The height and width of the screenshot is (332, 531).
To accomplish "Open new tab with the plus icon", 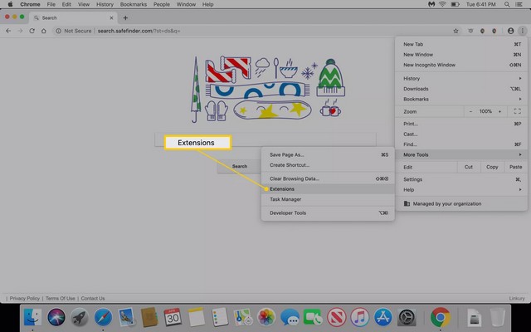I will (125, 17).
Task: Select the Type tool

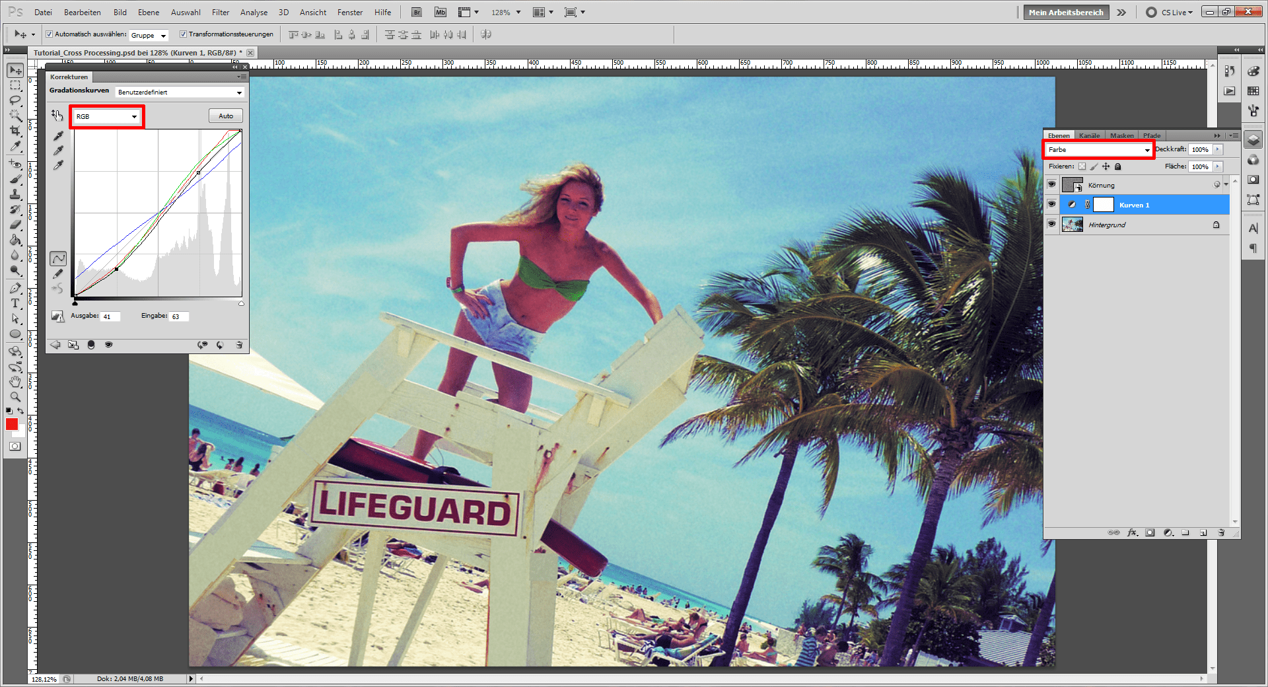Action: tap(15, 303)
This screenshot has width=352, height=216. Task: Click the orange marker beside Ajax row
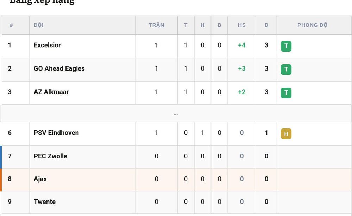(1, 180)
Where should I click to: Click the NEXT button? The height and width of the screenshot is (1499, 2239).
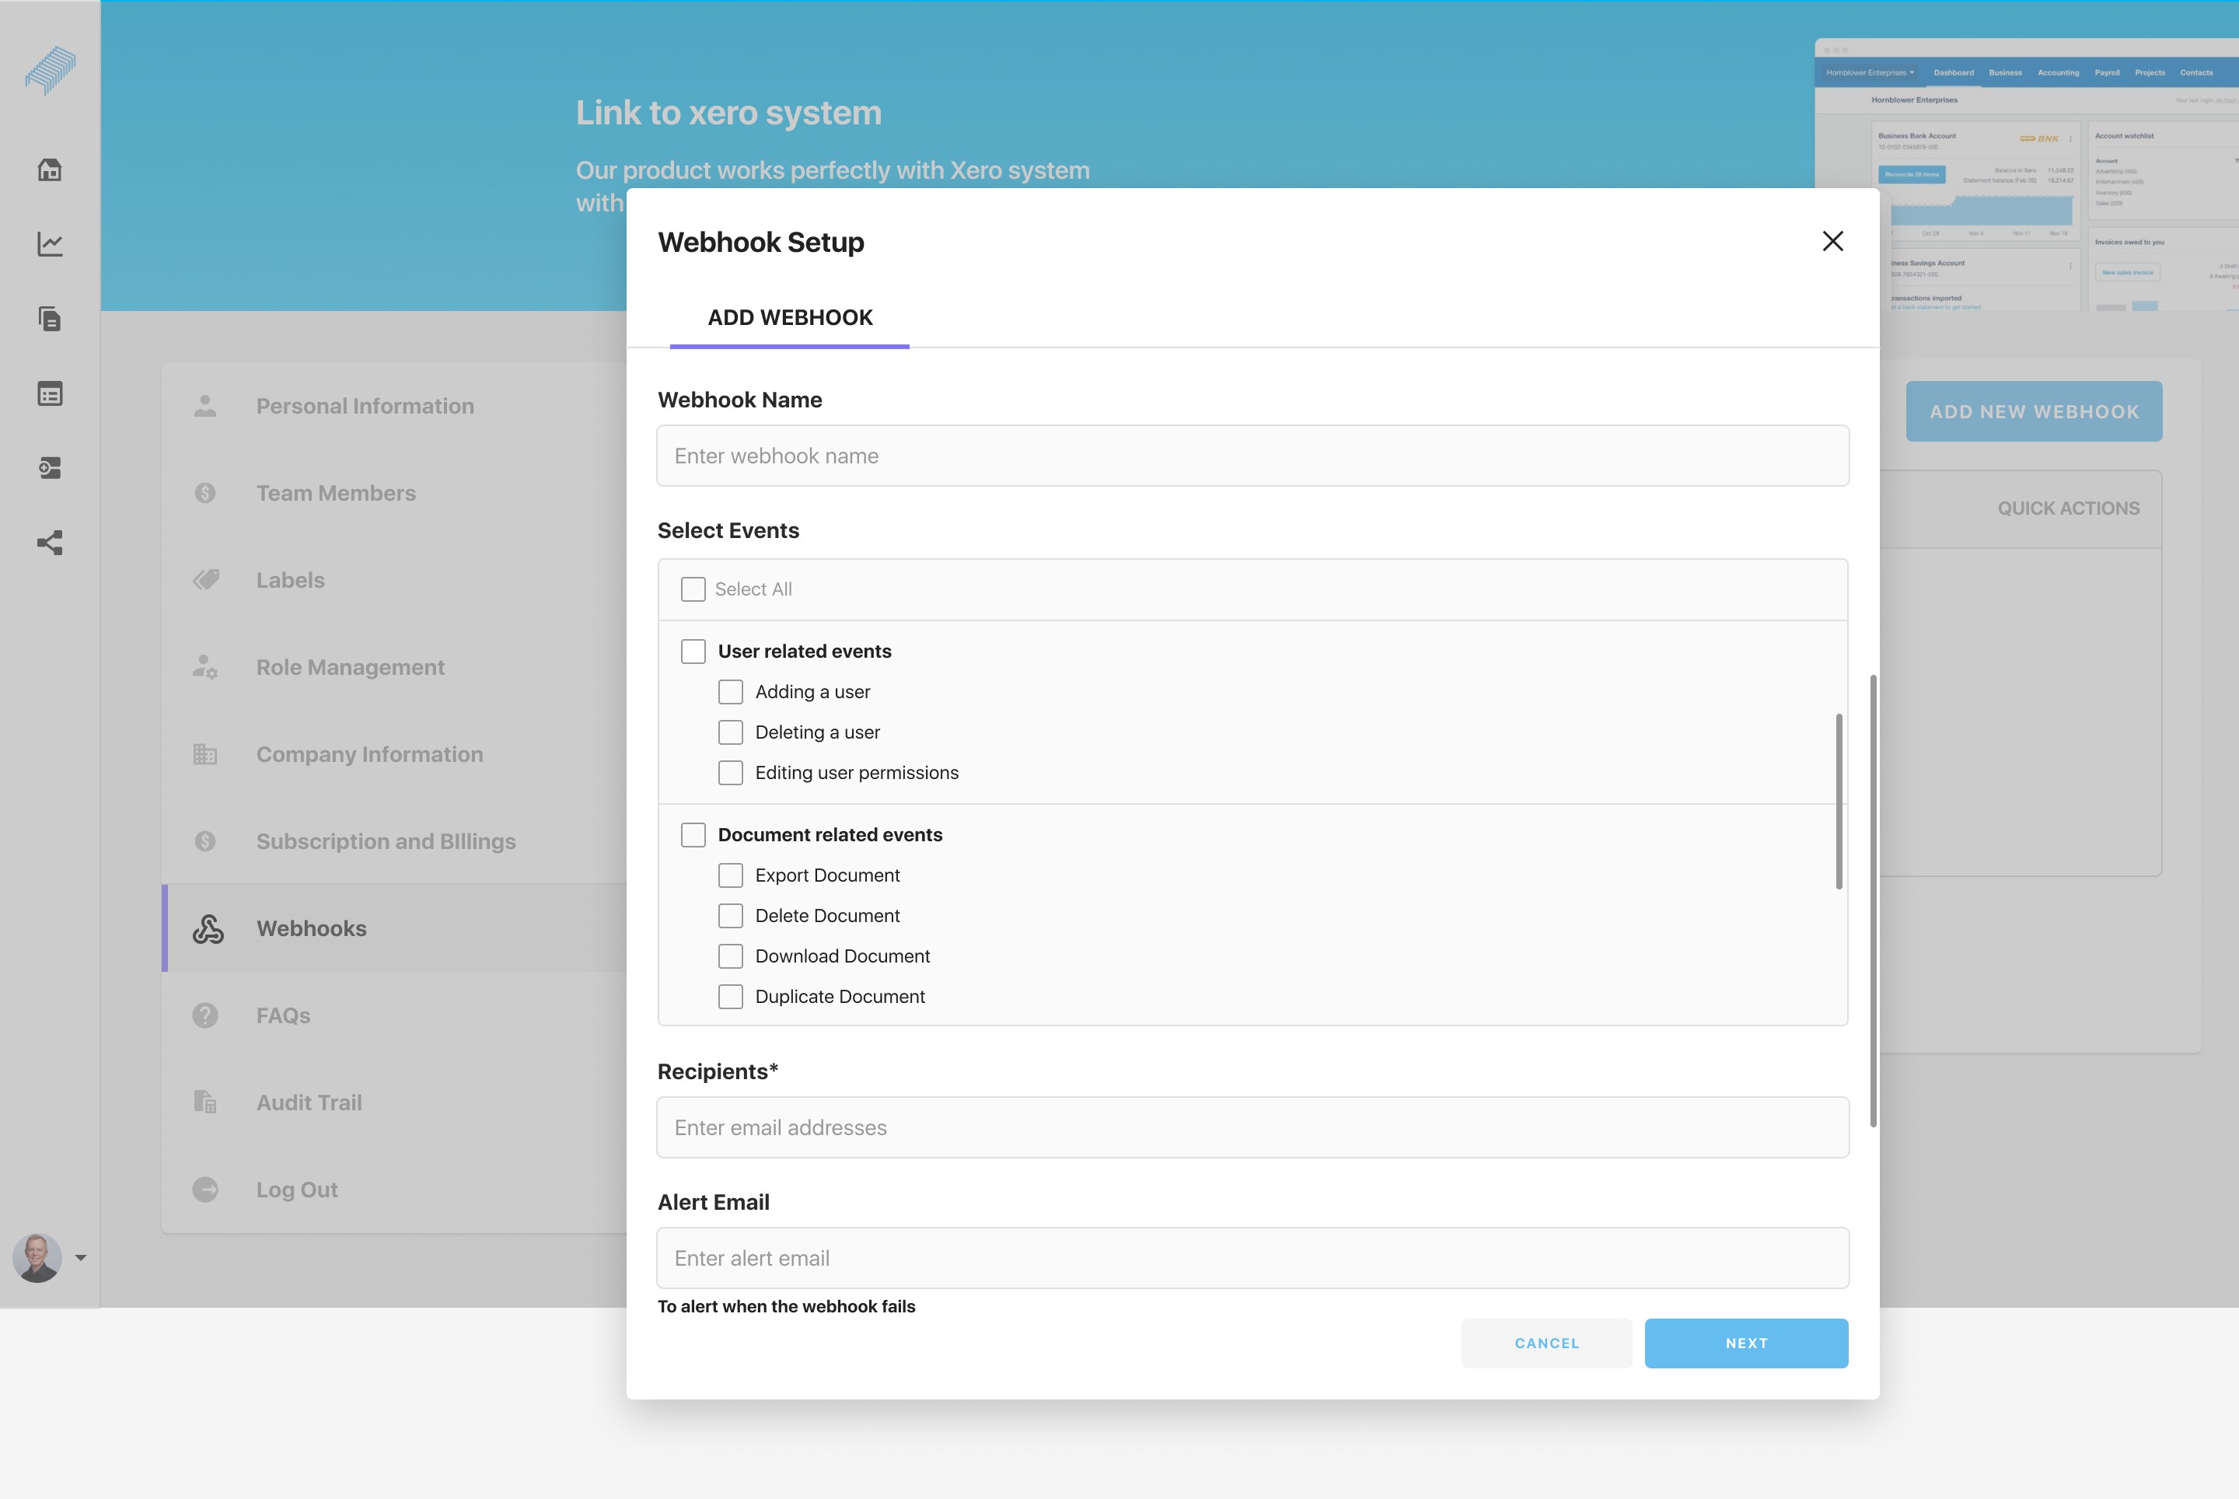point(1746,1342)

■ **EXERCISE REQUIREMENTS**: Each line from the one containing "This screenshot has" through the last line of the entries above is to be extracted exactly. Pictures are not part of the copy.

■ **THE ANSWER**:
This screenshot has width=352, height=216. Task: Click the orange marker beside Ajax row
(1, 180)
Where should I click to: Click the NEXT button? The height and width of the screenshot is (1499, 2239).
point(1746,1342)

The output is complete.